→ What the exercise asks
Output nothing but the lines from the one holding "You are a computer-use agent. 365x365 pixels." to the end of the listing. Reproduce them exactly, without the pictures.

→ Material provided
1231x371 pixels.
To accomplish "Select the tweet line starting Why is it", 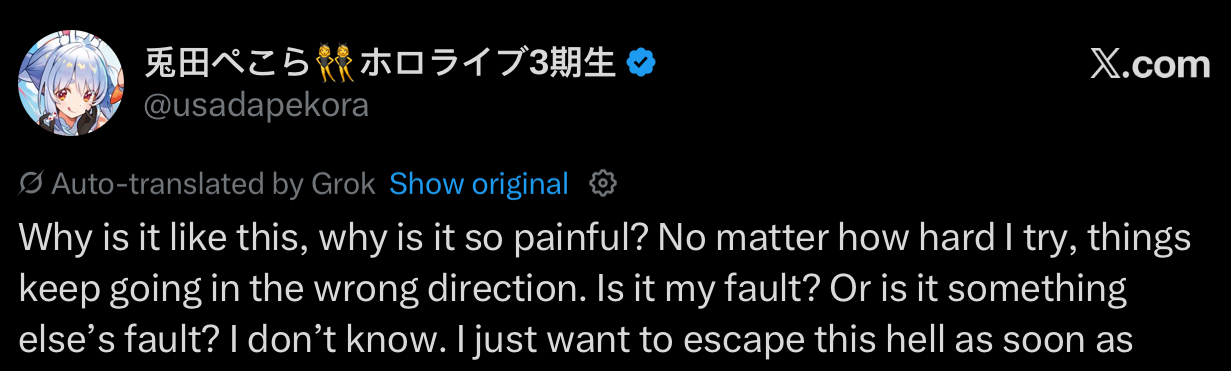I will (606, 240).
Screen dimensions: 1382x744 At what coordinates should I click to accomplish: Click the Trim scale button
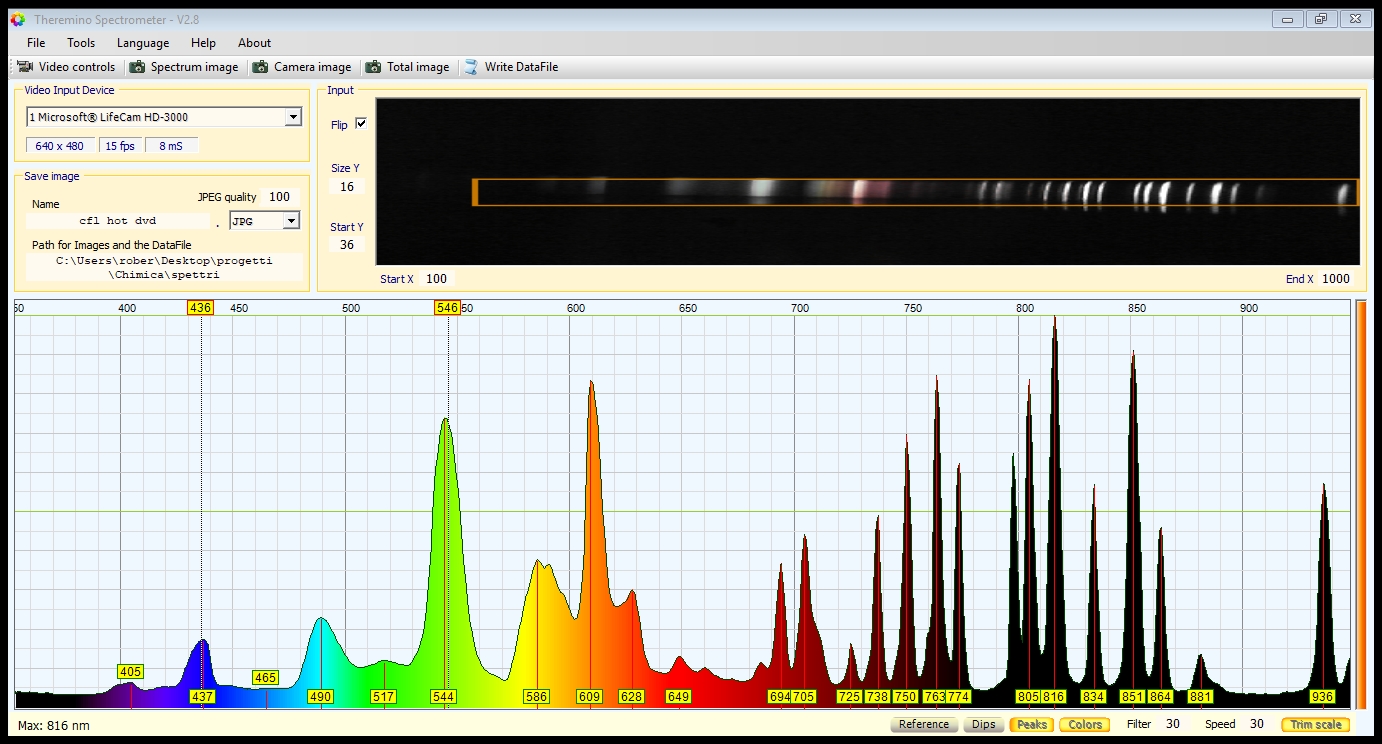click(1315, 724)
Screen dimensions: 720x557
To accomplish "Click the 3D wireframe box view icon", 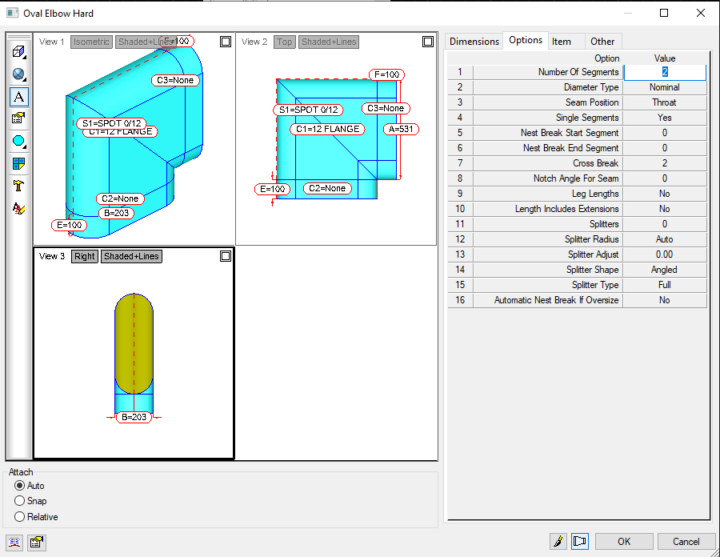I will click(x=19, y=52).
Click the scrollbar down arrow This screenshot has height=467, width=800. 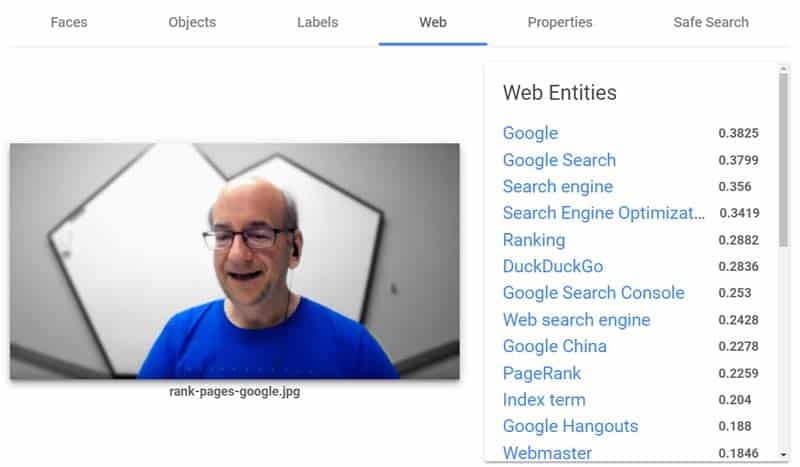[x=783, y=454]
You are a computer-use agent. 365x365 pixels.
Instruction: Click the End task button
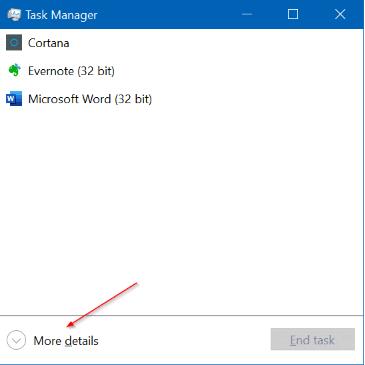[313, 339]
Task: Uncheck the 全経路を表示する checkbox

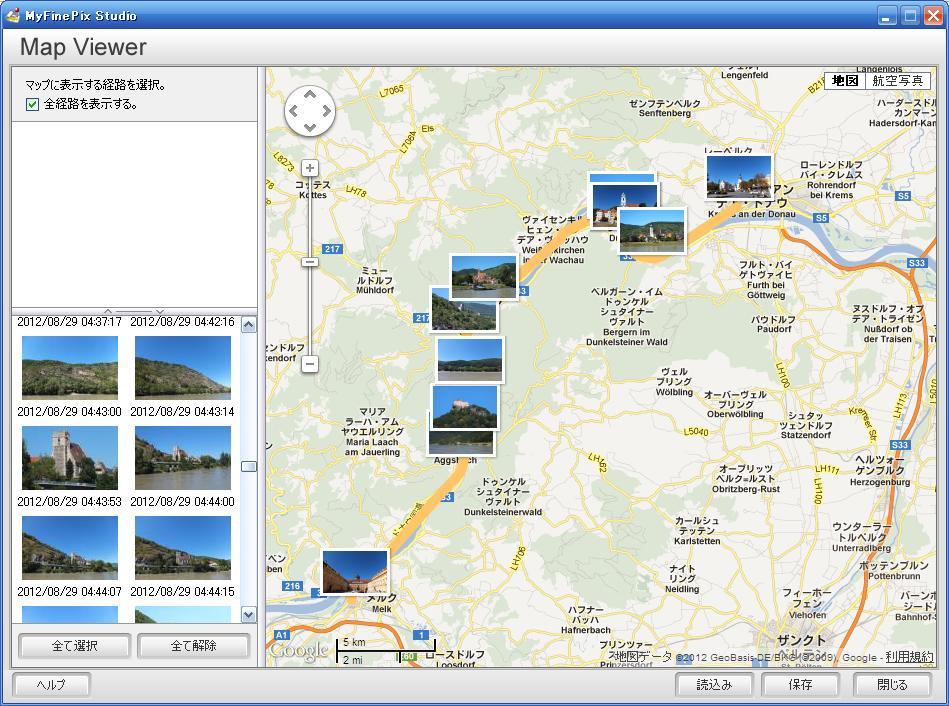Action: tap(33, 104)
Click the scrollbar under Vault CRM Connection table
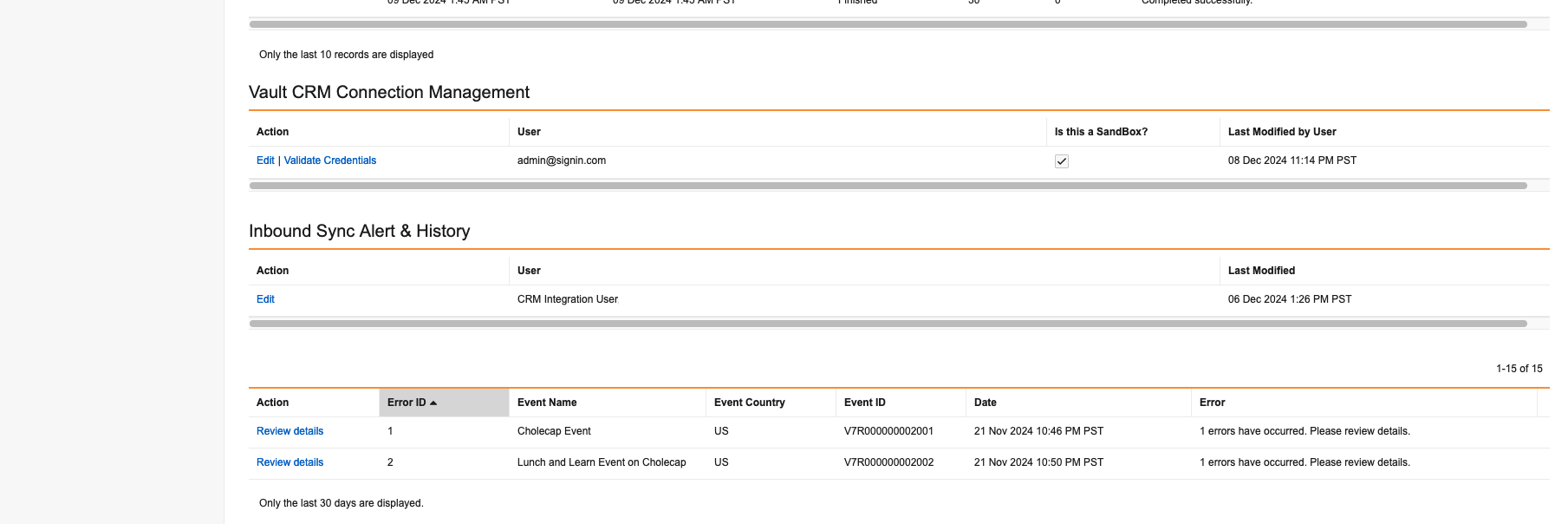The width and height of the screenshot is (1568, 524). [888, 186]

→ Answer to this problem
You are a computer-use agent. 365x365 pixels.
Instruction: Click the End task button
[313, 339]
Task: Uncheck the 全経路を表示する checkbox

Action: tap(33, 104)
Click the scrollbar under Vault CRM Connection table
The width and height of the screenshot is (1568, 524). [888, 186]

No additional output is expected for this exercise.